------ Input data ------

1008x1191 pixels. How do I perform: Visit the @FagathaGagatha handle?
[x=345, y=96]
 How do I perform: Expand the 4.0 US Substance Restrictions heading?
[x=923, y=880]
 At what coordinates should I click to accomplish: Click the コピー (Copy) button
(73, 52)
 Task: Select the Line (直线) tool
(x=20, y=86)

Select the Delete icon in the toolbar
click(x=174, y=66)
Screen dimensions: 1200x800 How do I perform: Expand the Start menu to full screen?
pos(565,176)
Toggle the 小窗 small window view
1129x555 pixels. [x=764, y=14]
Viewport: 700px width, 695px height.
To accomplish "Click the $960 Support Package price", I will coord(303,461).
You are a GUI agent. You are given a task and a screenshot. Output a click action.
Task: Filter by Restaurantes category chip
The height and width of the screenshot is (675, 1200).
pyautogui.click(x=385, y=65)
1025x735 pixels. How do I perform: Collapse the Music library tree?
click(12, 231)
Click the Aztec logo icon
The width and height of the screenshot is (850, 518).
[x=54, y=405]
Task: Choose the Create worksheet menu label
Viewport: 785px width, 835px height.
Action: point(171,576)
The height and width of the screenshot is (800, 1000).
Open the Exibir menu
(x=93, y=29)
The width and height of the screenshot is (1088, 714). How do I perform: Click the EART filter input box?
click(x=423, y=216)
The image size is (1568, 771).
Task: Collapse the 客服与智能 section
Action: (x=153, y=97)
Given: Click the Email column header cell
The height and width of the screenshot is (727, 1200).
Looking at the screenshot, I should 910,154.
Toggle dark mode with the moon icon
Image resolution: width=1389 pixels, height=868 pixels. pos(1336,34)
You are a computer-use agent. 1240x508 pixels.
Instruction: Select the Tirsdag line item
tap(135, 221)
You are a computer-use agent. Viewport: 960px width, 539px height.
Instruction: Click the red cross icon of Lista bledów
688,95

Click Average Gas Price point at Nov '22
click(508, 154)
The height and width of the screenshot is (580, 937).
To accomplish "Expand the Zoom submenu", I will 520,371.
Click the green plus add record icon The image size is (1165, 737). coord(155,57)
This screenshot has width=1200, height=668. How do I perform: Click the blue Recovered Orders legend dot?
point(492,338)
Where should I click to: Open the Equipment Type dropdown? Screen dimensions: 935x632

------

> **Exercise**: From the opening line of the data above through the line that contains "You are a computer-use agent. 1240x508", please print each line as it stands and only those lines.

> **Result of the exercise**:
1008x1191 pixels. How do I perform: Visit the @FagathaGagatha handle?
[x=345, y=96]
 How do I perform: Expand the 4.0 US Substance Restrictions heading?
[x=923, y=880]
 At what coordinates should I click to accomplish: Click the コピー (Copy) button
(73, 52)
 Task: Select the Line (直线) tool
(x=20, y=86)

Select the Delete icon in the toolbar
click(x=174, y=66)
Screen dimensions: 1200x800 How do I perform: Expand the Start menu to full screen?
pos(565,176)
Toggle the 小窗 small window view
1129x555 pixels. [x=764, y=14]
Viewport: 700px width, 695px height.
To accomplish "Click the $960 Support Package price", I will coord(303,461).
You are a GUI agent. You are given a task and a screenshot. Output a click action.
Task: Filter by Restaurantes category chip
The height and width of the screenshot is (675, 1200).
pyautogui.click(x=385, y=65)
1025x735 pixels. How do I perform: Collapse the Music library tree?
click(12, 231)
Click the Aztec logo icon
The width and height of the screenshot is (850, 518).
[x=54, y=405]
Task: Choose the Create worksheet menu label
Viewport: 785px width, 835px height.
Action: point(171,576)
The height and width of the screenshot is (800, 1000).
Open the Exibir menu
(x=93, y=29)
The width and height of the screenshot is (1088, 714). How do I perform: Click the EART filter input box?
click(x=423, y=216)
The image size is (1568, 771).
Task: Collapse the 客服与智能 section
Action: (x=153, y=97)
Given: Click the Email column header cell
The height and width of the screenshot is (727, 1200).
Looking at the screenshot, I should 910,154.
Toggle dark mode with the moon icon
Image resolution: width=1389 pixels, height=868 pixels. pos(1336,34)
You are a computer-use agent. 1240x508 pixels.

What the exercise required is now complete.